*** Material to process

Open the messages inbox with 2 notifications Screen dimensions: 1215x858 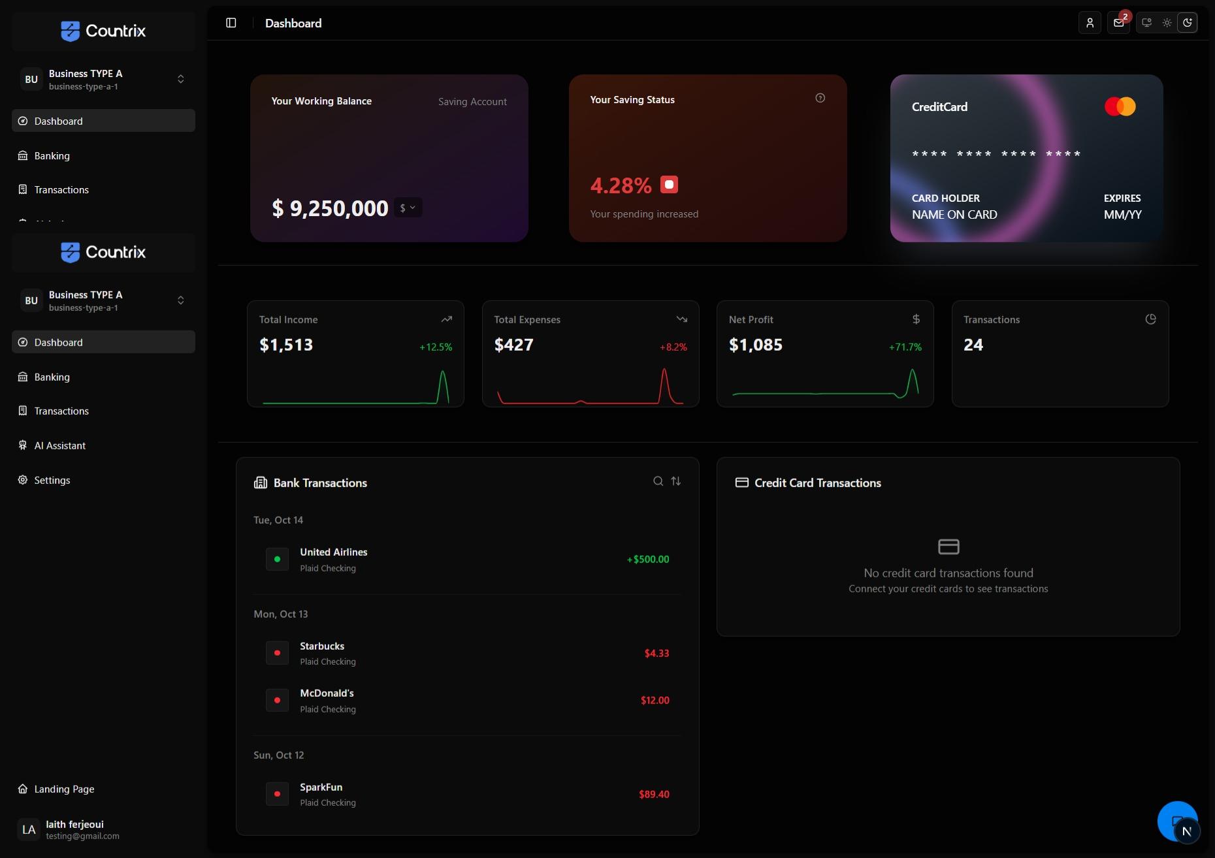1118,23
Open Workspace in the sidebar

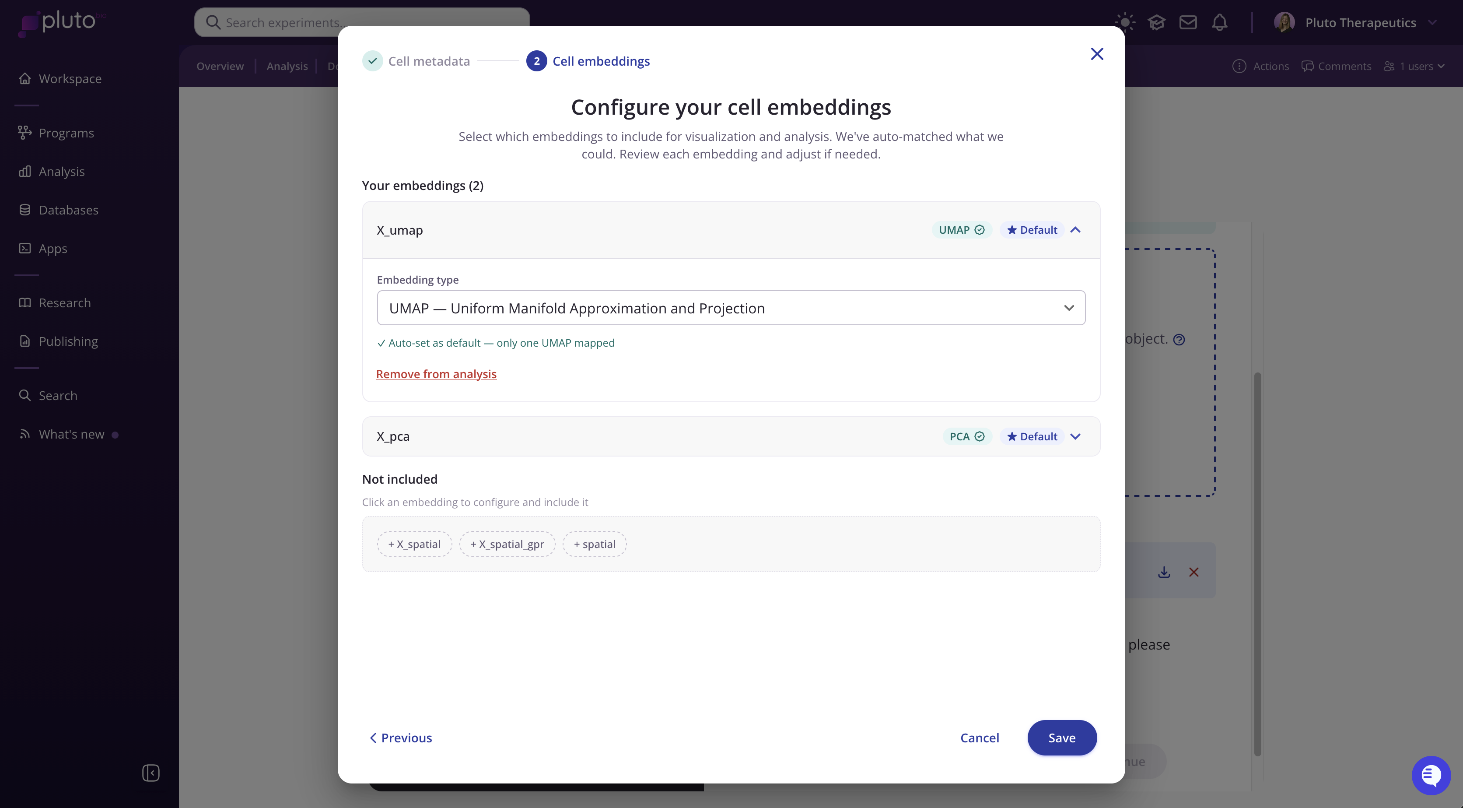70,78
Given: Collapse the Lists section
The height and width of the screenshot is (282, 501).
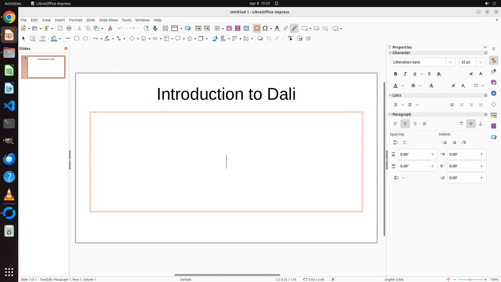Looking at the screenshot, I should click(x=391, y=95).
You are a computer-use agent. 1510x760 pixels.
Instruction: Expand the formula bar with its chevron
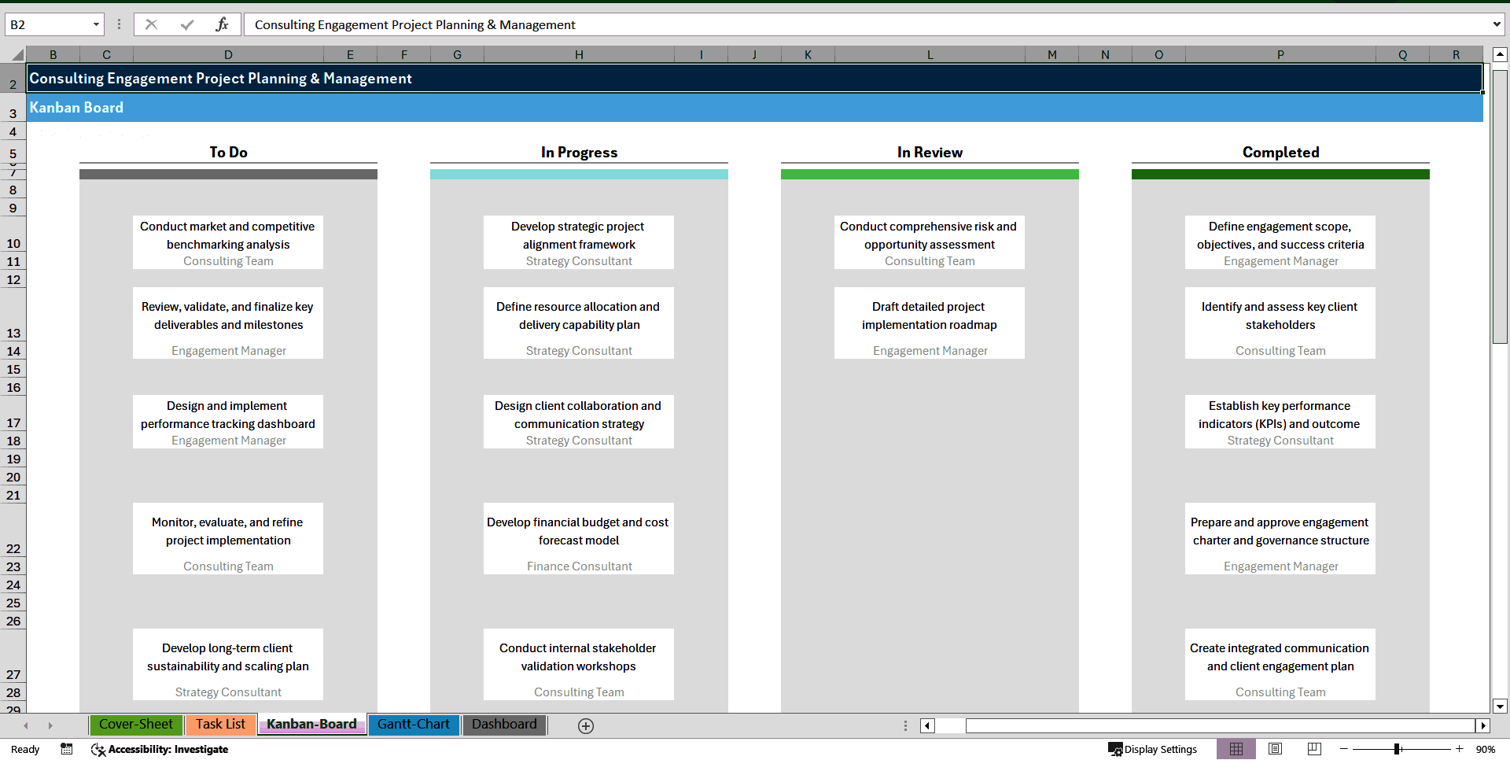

******

Problem requirements
Here the lines from the one with "You are a computer-use" through the last line of the data above need to be repeated exactly, both included, and any picture omitted.

Answer to the problem
You are a computer-use agent. 1510x760 pixels.
Instruction: Expand the formula bar with its chevron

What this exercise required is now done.